Please do not mistake my silence at times as a weakness. I consider it a great strength. I choose not to cause harm to others if I am not feeling mentally safe myself. At the same time there is so much strength in vulnerability.
Again, do not mistake my vulnerability as a weakness. It takes great strength and fortitude to communicate clearly when feeling anxiety, fear or threatened. As a blind woman my translation time may be delayed longer than a sighted person, but I have to discern what is going on without all of the variables.
When people like myself go through such a catastrophic life-changing event all eyes are on the person in recovery. Some attention is shared with the supportive family until life goes on. The grief and loss of the loved ones can sometimes be greater than the person experiencing the loss. I had a whole team that includes a psychologist.

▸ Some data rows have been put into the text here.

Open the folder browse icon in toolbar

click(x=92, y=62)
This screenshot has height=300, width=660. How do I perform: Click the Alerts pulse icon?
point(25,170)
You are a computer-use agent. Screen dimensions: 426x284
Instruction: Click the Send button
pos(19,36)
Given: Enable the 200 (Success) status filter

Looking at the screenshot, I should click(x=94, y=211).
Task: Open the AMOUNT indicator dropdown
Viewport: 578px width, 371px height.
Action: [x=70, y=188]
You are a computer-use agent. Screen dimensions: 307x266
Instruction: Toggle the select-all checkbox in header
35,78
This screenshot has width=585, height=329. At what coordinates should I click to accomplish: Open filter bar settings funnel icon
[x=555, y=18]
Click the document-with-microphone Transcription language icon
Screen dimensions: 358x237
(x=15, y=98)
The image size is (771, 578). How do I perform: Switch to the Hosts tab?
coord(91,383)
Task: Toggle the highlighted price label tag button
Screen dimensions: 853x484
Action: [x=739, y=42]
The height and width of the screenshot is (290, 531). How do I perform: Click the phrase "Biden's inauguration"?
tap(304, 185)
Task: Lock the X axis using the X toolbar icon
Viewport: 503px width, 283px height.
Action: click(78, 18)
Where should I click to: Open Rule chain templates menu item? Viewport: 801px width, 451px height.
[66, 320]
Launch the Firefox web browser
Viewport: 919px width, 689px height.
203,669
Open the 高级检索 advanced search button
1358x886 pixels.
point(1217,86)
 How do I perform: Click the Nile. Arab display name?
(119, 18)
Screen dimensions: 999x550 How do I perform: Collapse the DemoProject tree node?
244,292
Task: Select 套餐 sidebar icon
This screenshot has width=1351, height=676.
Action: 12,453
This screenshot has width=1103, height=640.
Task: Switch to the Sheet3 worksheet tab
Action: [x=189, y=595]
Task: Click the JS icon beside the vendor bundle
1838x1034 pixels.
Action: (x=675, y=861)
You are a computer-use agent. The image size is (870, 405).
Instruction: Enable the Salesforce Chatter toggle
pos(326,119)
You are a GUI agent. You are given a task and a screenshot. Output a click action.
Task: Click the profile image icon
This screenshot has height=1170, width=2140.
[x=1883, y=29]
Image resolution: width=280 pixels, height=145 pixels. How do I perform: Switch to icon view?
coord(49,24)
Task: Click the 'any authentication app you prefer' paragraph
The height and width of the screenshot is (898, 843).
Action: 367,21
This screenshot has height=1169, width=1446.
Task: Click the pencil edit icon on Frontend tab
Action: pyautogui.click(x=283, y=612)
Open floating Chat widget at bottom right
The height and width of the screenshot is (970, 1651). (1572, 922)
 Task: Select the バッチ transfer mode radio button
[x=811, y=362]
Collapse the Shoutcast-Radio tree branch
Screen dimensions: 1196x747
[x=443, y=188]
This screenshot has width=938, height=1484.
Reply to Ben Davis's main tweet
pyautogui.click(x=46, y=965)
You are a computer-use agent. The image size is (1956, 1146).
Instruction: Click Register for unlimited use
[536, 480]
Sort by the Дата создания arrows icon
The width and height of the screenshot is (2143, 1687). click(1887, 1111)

I also had a large self-awareness practice and could recognize milestones and signposts of
grief. My life changed from being the caregiver to being the one cared for. My partner did not receive the same supports as I. He has different mental health skills than I do. Men are proud.
I realized quite early on that I could not be his person through his grief and adjustment yet expected him to help me. Look after me. Do my paperwork, accounting, and business. My world was digital. His was analog.. We did not compute.
We are finding our way. I have my supports. I am taking back many of my previous roles or finding people more suited to others. We are finding ways to communicate with dignity and respect. I am stronger and more able to use healthy boundaries to ask for the same.
I am a person of action. I am a leader. I have been guilty of doing for others things they should do for themselves. Today I choose to be a forklift operator and meet people where they are at. I can say with compassion I think you need help with that. I am not in a safe place to help you today.
I can say with compassion “you need to put on your oxygen mask and look after yourself.” Mothers learn this lesson by necessity, sometimes after they are drowning.
Navigating through years of chronic illness topped off with a grand finally of blindness is not for the faint of heart. It has not been an easy ride. I am grateful for the support that was given. Not all gifts are neatly wrapped in a bow with nice paper. The trick is to see the gift given through the grief-stricken eyes of both the giver and the receiver.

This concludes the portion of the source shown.